» Information:
== == ==

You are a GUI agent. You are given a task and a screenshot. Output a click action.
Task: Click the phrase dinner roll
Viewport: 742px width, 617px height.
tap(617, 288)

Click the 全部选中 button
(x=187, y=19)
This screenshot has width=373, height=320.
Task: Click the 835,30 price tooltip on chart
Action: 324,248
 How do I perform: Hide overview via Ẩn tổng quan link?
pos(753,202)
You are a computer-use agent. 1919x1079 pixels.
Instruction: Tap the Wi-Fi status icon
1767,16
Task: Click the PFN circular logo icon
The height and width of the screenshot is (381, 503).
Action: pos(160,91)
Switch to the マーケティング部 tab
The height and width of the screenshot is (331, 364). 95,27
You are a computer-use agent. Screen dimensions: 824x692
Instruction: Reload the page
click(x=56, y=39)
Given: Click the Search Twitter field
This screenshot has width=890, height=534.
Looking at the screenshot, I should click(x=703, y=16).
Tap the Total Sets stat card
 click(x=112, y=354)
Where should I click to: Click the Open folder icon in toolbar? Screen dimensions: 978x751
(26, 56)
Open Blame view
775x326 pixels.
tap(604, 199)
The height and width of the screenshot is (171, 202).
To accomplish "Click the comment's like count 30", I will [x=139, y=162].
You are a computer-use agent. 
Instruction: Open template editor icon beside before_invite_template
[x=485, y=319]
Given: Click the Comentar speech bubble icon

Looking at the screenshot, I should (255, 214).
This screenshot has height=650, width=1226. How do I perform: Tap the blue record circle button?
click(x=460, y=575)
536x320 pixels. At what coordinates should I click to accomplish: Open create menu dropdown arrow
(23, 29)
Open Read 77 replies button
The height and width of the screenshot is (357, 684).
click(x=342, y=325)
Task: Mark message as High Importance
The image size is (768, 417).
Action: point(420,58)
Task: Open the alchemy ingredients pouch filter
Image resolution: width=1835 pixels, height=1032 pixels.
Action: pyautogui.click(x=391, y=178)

== == ==

Matching lines for the string "computer": work out how many the records contain and write only the number.

3